Concentration and Purification of Human Immunodeficiency Virus Type 1 Virions by Microfluidic Separation of Superparamagnetic Nanoparticles

• Published in: Analytical chemistry (Washington) Vol. 82; no. 2; pp. 723 - 728
• Main Authors: Chen, Grace D, Alberts, Catharina J, Rodriguez, William, Toner, Mehmet
• Format: Journal Article
• Language: English
• Published: Washington, DC American Chemical Society 15.01.2010
• Subjects: Analytical chemistry; Antibodies, Immobilized - immunology; Antibodies, Immobilized - metabolism; Applied sciences; Chemistry; Exact sciences and technology; Global environmental pollution; HIV; HIV-1 - isolation & purification; Human immunodeficiency virus; Humans; Magnetics; Microfluidic Analytical Techniques - methods; Nanoparticles; Nanoparticles - chemistry; Pollution; Protein folding; Proteins; Fold; Plasma; Mixing; Chemical analysis; Nanoparticle; Chemical enrichment; Target; Sample preparation; Efficiency; Extraction; Magnetic field; Nucleic acid; Flow injection; Fluid mechanics; Gradient; Purification; Antibody; Sample; Use; Retroviridae; Concentration; Lentivirus; Protein; Virus; Magnetic separation; Volume; Lysis; Environment; Human immunodeficiency virus; Microfluidics
• ISSN: 0003-2700; 1520-6882
• DOI: 10.1021/ac9024522

The low concentration and complex sample matrix of many clinical and environmental viral samples presents a significant challenge in the development of low cost, point-of-care viral assays.

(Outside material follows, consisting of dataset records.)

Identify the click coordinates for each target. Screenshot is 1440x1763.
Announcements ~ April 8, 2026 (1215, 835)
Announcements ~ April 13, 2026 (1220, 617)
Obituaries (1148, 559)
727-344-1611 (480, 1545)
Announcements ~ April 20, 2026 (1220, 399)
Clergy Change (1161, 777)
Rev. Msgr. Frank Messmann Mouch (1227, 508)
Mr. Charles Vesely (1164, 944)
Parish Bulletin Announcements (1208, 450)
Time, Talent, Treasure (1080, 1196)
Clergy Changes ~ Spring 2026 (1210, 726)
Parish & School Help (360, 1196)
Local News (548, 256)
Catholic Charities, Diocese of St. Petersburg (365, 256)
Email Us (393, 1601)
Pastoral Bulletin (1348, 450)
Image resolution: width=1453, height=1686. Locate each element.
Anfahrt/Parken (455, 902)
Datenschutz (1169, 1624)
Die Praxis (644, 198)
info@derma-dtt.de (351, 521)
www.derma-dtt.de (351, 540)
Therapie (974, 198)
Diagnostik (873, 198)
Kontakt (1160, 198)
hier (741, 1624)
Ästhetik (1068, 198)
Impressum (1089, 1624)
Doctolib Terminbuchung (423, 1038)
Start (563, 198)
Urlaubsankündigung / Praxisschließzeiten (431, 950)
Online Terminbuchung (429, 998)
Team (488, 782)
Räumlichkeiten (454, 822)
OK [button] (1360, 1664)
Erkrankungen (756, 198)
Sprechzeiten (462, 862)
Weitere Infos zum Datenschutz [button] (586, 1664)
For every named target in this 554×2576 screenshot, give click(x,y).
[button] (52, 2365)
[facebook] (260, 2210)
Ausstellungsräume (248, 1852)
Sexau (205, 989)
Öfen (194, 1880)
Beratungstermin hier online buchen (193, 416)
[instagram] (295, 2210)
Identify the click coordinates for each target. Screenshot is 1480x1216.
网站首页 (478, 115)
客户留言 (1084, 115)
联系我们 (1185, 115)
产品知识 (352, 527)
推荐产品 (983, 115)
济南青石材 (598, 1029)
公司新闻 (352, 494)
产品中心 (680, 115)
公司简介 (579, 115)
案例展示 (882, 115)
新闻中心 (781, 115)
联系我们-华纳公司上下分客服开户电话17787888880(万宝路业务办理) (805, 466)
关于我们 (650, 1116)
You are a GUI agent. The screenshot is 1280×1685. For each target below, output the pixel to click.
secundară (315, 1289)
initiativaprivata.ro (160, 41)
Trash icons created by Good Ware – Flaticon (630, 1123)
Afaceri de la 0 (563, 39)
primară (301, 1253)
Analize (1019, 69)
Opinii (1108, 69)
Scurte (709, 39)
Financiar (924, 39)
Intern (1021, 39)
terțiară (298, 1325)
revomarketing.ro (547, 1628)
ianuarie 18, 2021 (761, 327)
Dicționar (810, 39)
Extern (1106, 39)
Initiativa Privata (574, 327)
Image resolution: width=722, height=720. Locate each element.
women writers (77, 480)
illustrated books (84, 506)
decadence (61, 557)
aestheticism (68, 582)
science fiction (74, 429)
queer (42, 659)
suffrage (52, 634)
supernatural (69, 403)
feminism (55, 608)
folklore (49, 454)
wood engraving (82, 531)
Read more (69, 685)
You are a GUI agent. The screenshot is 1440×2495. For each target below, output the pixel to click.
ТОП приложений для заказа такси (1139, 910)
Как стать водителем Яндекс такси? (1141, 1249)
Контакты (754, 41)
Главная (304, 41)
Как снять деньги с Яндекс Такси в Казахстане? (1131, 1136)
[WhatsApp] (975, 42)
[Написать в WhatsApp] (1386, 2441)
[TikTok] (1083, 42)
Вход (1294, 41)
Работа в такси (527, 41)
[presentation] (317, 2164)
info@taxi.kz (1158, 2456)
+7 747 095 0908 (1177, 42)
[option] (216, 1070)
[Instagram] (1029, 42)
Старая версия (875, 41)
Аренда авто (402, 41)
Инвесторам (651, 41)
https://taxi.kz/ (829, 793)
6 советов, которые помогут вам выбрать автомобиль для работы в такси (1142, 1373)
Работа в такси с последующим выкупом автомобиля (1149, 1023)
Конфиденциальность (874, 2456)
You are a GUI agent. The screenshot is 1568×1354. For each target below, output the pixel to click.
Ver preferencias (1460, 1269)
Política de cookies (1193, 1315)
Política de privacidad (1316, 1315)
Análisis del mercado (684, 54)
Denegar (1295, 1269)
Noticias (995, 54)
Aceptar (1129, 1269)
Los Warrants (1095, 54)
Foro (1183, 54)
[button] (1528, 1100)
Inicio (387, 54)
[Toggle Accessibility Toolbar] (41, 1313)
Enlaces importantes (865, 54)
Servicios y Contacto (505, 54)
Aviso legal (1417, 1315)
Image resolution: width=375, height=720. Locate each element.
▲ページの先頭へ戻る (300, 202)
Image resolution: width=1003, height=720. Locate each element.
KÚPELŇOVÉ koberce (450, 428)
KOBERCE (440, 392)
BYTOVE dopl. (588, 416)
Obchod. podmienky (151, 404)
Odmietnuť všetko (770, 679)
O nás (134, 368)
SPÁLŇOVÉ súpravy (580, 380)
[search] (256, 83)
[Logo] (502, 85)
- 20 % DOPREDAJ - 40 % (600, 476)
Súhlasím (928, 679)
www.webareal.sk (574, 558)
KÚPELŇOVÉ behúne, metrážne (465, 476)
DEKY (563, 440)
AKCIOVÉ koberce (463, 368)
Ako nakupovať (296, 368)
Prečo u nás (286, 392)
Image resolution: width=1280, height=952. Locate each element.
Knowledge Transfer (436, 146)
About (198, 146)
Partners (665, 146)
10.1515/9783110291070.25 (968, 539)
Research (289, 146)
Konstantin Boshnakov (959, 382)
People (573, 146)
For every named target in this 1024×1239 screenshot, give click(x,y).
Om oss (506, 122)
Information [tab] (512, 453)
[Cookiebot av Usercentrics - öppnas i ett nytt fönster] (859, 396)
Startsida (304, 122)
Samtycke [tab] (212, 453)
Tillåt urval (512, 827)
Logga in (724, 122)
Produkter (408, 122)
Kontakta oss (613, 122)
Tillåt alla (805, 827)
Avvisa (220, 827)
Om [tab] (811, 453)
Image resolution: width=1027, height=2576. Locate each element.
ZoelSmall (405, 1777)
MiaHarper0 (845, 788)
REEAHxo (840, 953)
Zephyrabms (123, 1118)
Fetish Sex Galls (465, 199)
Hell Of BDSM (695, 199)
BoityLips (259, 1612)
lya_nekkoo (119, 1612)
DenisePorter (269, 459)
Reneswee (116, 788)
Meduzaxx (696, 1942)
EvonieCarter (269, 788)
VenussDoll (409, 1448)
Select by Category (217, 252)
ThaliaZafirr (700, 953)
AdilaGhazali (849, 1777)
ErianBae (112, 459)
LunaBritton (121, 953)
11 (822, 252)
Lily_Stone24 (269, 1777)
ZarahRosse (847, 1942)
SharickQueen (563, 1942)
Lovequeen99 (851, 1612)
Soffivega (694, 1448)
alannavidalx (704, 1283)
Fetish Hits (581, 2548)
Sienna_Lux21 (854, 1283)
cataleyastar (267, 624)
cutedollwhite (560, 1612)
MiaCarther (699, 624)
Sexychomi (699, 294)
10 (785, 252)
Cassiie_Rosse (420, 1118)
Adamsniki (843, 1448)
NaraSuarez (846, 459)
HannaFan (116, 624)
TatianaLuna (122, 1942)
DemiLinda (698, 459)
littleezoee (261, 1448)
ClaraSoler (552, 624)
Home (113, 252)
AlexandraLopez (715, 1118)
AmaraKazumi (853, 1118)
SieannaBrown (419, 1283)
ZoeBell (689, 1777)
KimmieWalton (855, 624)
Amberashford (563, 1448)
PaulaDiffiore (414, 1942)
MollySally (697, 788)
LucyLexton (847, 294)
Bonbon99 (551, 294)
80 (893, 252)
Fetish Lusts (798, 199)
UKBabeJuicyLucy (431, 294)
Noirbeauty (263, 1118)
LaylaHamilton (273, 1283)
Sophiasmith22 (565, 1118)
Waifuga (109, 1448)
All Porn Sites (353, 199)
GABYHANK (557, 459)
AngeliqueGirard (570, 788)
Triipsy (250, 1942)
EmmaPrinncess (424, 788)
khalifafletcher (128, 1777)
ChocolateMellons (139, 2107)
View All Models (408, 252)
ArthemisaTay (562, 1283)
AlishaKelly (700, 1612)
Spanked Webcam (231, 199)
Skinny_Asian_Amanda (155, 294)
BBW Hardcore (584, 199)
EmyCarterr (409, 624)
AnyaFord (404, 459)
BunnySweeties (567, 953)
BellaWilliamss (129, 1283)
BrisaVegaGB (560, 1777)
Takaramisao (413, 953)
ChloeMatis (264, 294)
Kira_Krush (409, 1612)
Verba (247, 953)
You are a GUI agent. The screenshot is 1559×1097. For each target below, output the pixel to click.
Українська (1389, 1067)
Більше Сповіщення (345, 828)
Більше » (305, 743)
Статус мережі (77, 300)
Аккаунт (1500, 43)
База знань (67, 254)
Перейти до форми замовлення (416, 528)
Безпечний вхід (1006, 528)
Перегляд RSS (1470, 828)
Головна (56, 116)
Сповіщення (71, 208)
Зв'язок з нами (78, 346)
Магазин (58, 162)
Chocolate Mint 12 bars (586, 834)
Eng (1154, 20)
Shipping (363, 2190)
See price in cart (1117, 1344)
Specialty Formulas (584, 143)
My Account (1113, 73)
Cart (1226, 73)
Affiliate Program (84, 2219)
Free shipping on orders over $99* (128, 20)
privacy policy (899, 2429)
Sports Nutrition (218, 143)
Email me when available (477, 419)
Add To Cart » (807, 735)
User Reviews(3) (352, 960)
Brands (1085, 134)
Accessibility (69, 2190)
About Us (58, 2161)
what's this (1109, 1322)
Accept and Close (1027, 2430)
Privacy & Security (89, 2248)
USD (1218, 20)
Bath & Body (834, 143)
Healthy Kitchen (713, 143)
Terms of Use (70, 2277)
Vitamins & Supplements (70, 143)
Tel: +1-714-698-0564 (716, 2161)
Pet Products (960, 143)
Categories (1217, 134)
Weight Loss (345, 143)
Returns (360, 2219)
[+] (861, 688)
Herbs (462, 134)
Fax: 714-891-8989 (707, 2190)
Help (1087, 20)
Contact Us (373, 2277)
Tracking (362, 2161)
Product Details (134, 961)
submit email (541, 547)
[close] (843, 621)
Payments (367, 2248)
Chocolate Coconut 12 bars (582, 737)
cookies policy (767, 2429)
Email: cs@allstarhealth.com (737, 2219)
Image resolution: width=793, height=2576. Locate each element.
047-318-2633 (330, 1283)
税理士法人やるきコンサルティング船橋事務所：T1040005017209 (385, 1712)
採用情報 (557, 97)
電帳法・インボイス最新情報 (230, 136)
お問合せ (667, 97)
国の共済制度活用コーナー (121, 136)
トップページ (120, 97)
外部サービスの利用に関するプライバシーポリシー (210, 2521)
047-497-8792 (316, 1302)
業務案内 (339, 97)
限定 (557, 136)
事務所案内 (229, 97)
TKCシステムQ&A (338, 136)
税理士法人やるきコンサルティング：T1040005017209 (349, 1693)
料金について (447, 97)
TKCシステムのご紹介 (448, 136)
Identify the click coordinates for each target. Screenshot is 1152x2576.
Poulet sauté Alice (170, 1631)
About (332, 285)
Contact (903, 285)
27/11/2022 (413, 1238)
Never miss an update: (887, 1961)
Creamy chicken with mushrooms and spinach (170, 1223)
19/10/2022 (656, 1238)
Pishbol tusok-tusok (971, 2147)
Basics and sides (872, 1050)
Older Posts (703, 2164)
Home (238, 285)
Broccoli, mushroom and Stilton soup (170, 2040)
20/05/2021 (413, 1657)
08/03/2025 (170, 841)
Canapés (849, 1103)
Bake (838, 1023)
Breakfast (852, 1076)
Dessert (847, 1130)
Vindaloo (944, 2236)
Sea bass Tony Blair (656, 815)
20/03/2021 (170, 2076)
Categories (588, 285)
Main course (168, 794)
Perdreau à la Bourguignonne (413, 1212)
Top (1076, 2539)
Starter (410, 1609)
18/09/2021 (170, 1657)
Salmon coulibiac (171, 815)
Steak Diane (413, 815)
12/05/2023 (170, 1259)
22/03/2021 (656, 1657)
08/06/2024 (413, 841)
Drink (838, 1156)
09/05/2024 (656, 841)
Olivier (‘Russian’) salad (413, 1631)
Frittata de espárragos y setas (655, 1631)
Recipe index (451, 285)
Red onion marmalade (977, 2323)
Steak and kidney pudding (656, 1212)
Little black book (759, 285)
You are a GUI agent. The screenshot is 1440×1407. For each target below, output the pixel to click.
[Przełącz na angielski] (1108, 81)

To address this problem, we investigated the use of a microfluidic passive magnetic separator combined with on-chip mixer to both purify and concentrate whole-particle human immunodeficiency virus type 1 (HIV-1) virions. Virus-containing plasma samples are first mixed to allow specific binding of the viral particles with antibody-conjugated superparamagnetic nanoparticles, and several passive mixer geometries were assessed for their mixing efficiencies. The virus−nanoparticle complexes are then separated from the plasma in a novel magnetic separation chamber, where packed micrometer-sized ferromagnetic particles serve as high magnetic gradient concentrators for an externally applied magnetic field. Thereafter, a viral lysis buffer was flowed through the chip and the released HIV proteins were assayed off-chip. Viral protein extraction efficiencies of 62% and 45% were achieved at 10 and 30 μL/min throughputs, respectively. More importantly, an 80-fold concentration was observed for an initial sample volume of 1 mL and a 44-fold concentration for an initial sample volume of 0.5 mL. The system is broadly applicable to microscale sample preparation of any viral sample and can be used for nucleic acid extraction as well as 40−80-fold enrichment of target viruses.